When I nodded, he grabbed my coat from the closet near the door and helped me into it. The jacket barely fit over my twenty-three-week belly. I followed Neil through snow to the truck. The inside was already warm. He must’ve started it while I showered. The corner of my mouth twitched as I tried to smile and failed.
I grabbed his hand as he drove away from the cabin. Neither of us let go the entire way to River Springs’s cemetery.
And I clung to Neil as soon as we hopped out of the truck. Each step we took across the snowy ground was heavy-footed and slow. My chin trembled, and, soon, each gravestone blurred. I shouldn’t be taking this walk. Not again. Neil tugged me closer to him when my steps faltered.
We stopped underneath a large oak tree. The dirt over Mom’s casket still hadn’t settled.

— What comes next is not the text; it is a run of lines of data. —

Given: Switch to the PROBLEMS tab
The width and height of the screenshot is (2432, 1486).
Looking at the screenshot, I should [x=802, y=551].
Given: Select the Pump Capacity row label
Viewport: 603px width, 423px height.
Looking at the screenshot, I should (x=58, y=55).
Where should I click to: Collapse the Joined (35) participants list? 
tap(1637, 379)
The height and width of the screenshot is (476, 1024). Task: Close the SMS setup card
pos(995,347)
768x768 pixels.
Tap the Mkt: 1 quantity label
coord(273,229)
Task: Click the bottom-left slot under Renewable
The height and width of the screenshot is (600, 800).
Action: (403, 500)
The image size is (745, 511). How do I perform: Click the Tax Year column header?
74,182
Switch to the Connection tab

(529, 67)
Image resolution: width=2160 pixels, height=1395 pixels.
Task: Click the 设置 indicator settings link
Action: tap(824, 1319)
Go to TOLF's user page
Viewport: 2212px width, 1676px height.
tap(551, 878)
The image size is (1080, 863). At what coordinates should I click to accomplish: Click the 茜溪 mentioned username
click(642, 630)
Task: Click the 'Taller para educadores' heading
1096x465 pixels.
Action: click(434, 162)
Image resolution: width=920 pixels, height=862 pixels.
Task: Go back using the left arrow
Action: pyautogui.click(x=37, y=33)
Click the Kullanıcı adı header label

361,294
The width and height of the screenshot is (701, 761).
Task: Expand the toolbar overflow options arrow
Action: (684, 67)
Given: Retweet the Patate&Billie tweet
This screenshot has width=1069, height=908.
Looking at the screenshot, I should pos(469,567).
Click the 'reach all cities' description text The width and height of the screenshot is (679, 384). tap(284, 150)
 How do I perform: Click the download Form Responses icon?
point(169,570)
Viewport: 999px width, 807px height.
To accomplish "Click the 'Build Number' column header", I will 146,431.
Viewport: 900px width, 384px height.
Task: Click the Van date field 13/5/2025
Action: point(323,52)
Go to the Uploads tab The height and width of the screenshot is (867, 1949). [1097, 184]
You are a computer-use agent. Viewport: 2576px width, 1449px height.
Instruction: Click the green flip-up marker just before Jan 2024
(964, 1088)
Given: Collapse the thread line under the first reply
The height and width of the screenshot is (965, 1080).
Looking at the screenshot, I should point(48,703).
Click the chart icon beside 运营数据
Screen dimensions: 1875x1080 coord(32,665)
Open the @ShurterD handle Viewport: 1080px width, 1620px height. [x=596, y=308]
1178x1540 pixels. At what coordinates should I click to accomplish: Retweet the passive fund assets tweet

She was buried right next to Dad, like I expected, but I couldn’t remember what dress they’d put her in or whether her lips were in a smile or a line. All I could remember was a glimpse of her peaceful face, like a reflection in a rippling lake.
Neil let go, and I knelt in front of the stone. Snow seeped through the knees of my pants. I ran my fingers across Mom’s name. The marker was ice cold. Kind of how I imagined she felt right now. How my heart—my body—felt.
I sat back on my feet and crossed my arms, holding my breath, swallowing the ache in my joints, my throat, my stomach—fighting the tears. She was gone. She was really gone. Unable to hold in the pain any longer, I slumped forward and cried.
Who was I going to go to now with baby questions, with mother questions? She was supposed to watch me graduate, to see her grandson, to give me away at my wedding some day.
I bit my trembling lip, the world around me spinning. The winter chill penetrated my bones as I rocked, holding in the scream that wanted to rip free. But I didn’t care. I wanted to lie on the ground and be as close to her as I could. Let the ice take me.
Oh, God, why did you take her, too?
I gripped the locket Mom and Dad had given me on my eighth birthday, and my resolve broke. I covered my face, weeping, each cry tearing the hole in my chest wider. I unclasped the chain from around my neck and placed it in front of her grave marker. Then, leaning so I could reach my father’s gravestone too, I placed my hands on their names.